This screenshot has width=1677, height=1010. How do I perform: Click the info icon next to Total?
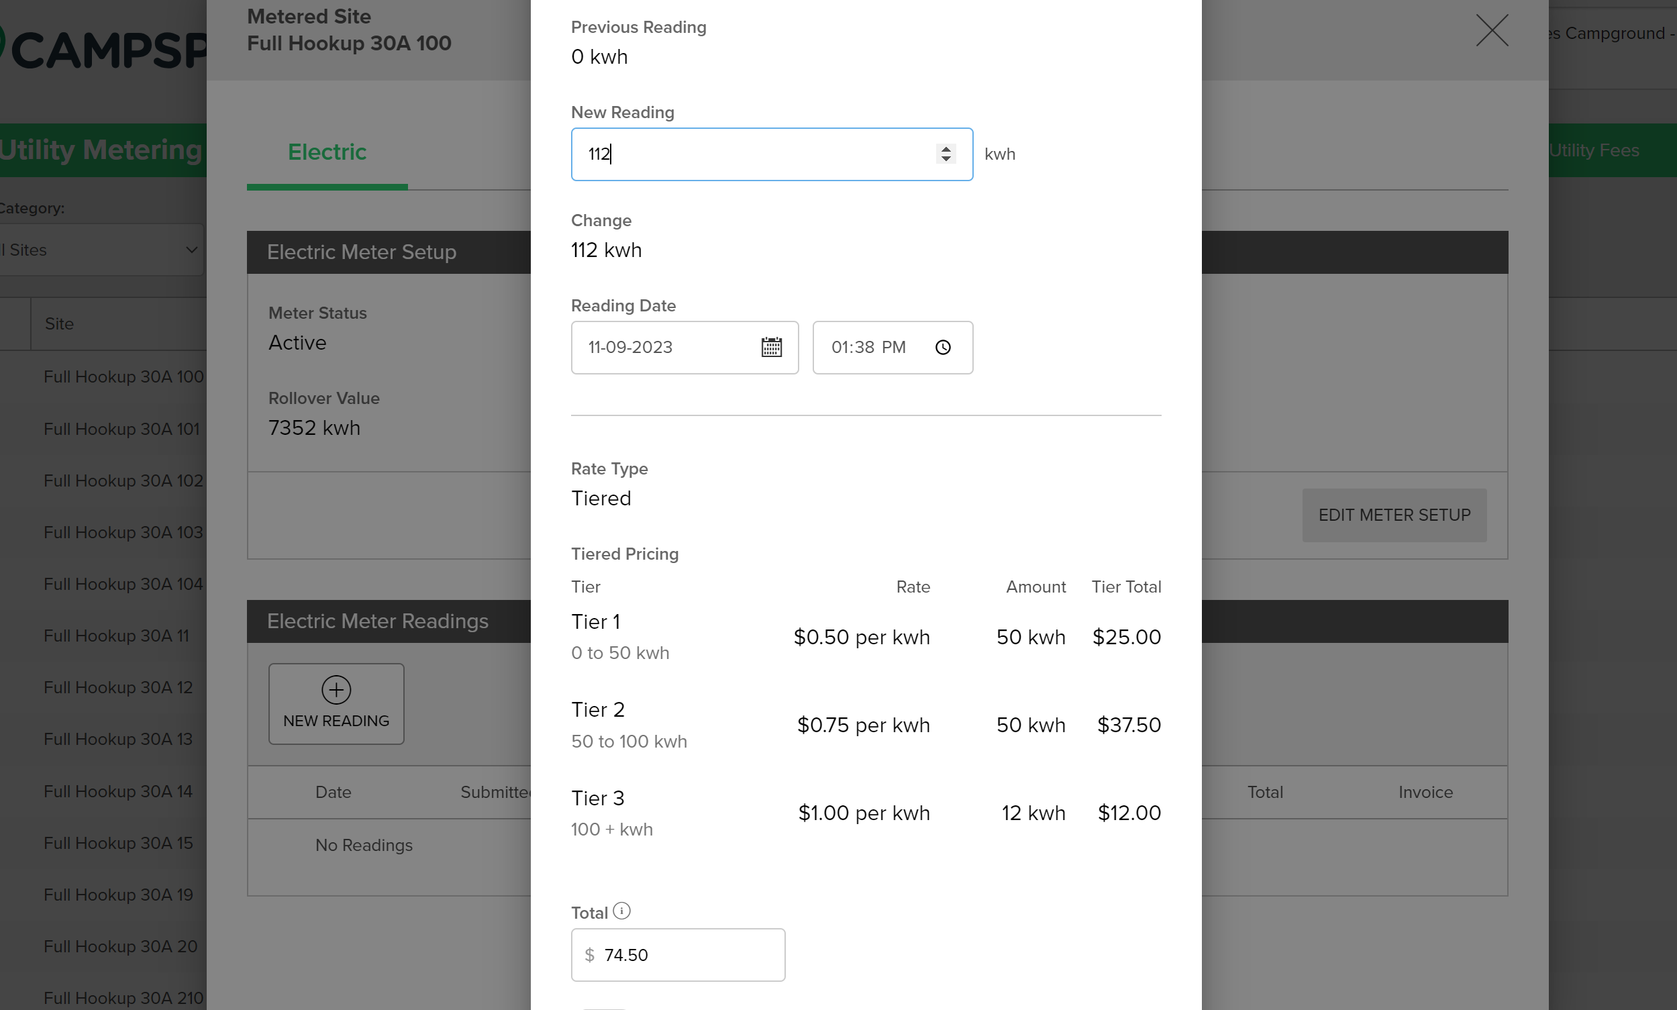point(623,910)
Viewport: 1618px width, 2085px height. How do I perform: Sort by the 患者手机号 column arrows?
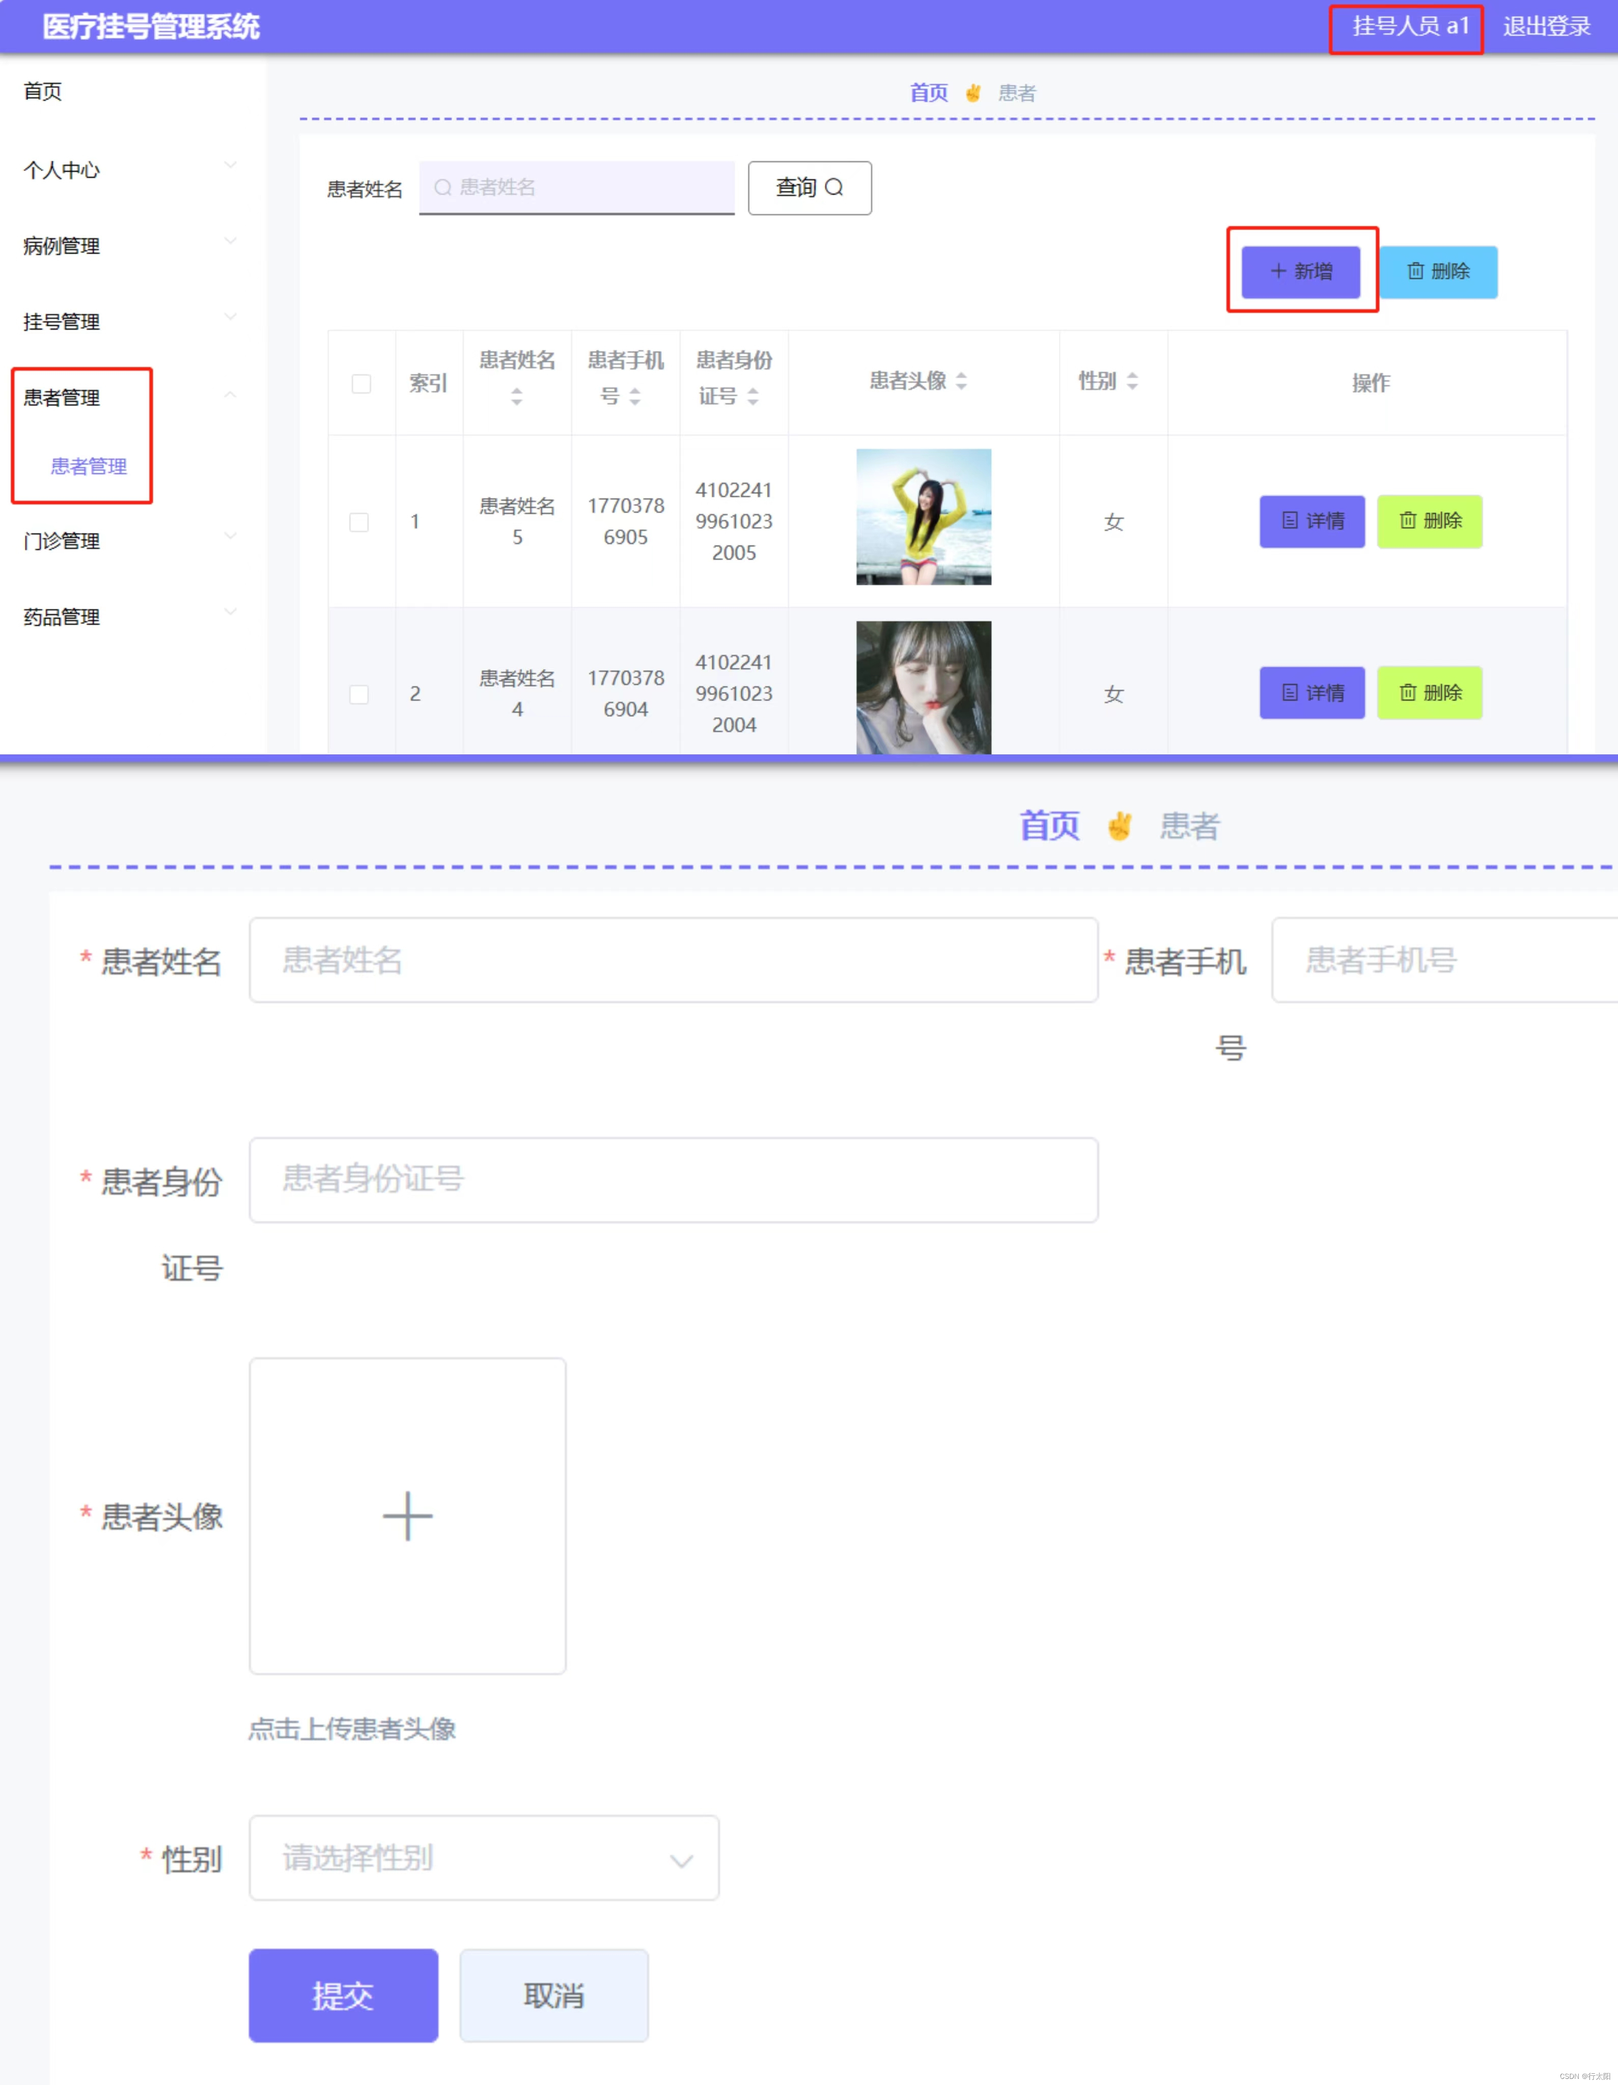[635, 396]
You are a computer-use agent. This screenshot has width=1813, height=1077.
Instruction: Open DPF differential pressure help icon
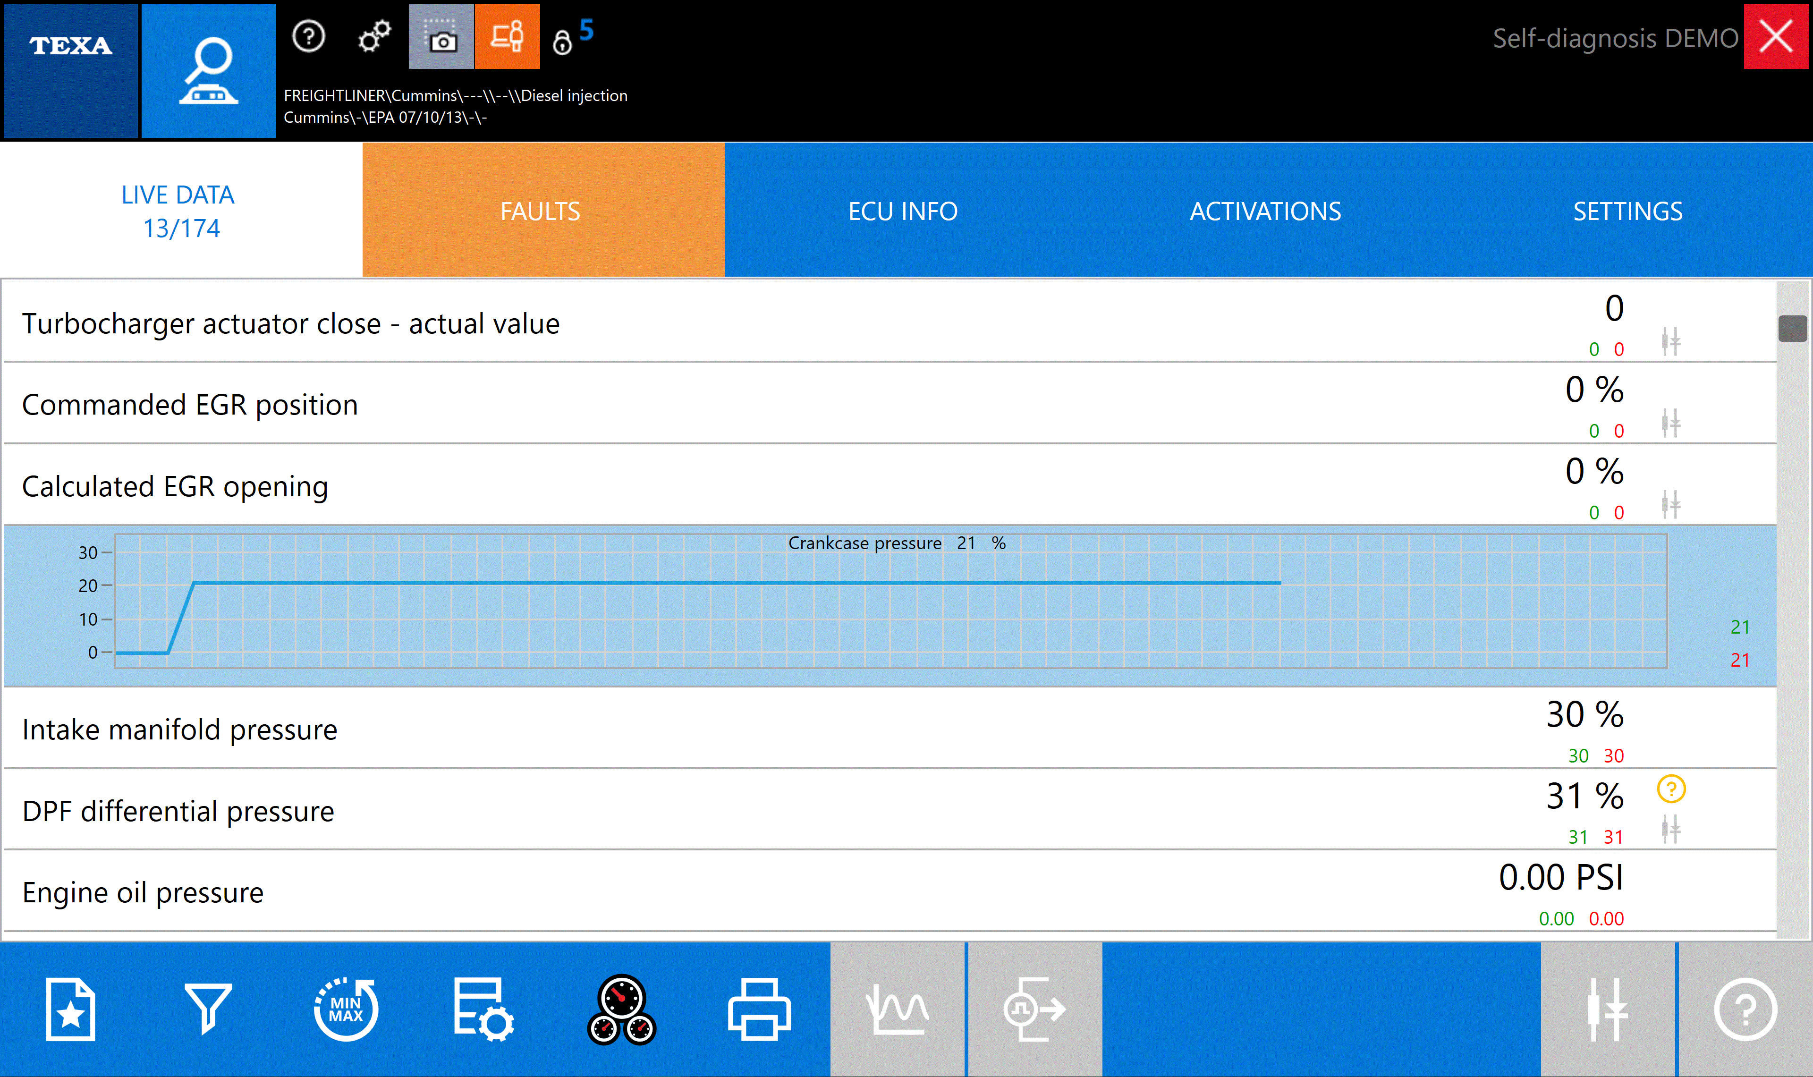[x=1671, y=789]
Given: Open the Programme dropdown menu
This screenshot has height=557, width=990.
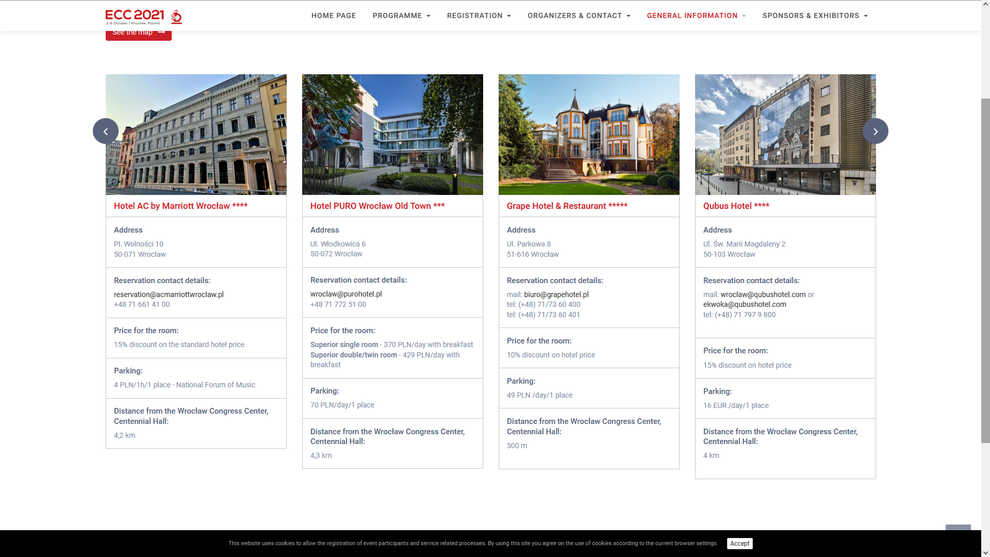Looking at the screenshot, I should 401,15.
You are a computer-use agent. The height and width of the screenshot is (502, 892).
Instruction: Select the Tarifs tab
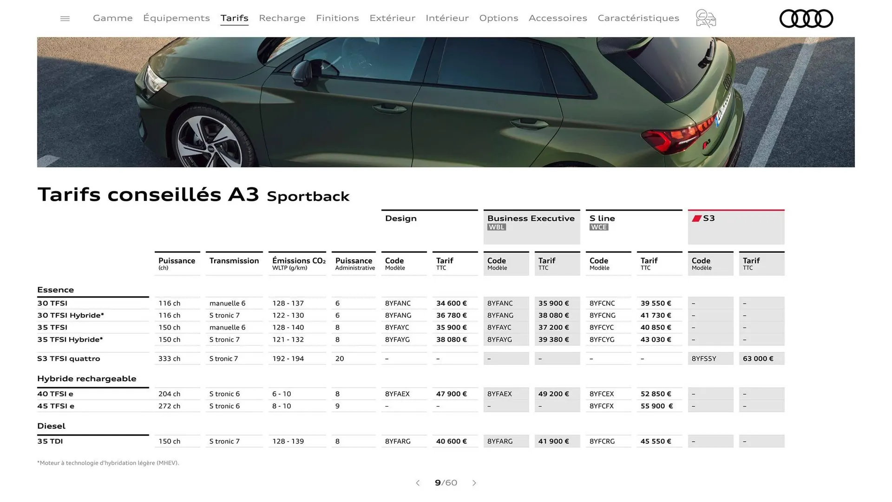tap(234, 18)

What is needed: When restating the records word for word, omit any picture they contain.

Answer section:
This screenshot has width=1677, height=1010. How do I perform: Click the info icon next to Total?
point(623,910)
Viewport: 1618px width, 2085px height. How do I perform: Sort by the 患者手机号 column arrows?
[635, 396]
You are a computer-use agent. This screenshot has width=1813, height=1077.
Instruction: Open DPF differential pressure help icon
[x=1671, y=789]
Given: Open the Programme dropdown menu
This screenshot has height=557, width=990.
Looking at the screenshot, I should 401,15.
You are a computer-use agent. The height and width of the screenshot is (502, 892).
Instruction: Select the Tarifs tab
tap(234, 18)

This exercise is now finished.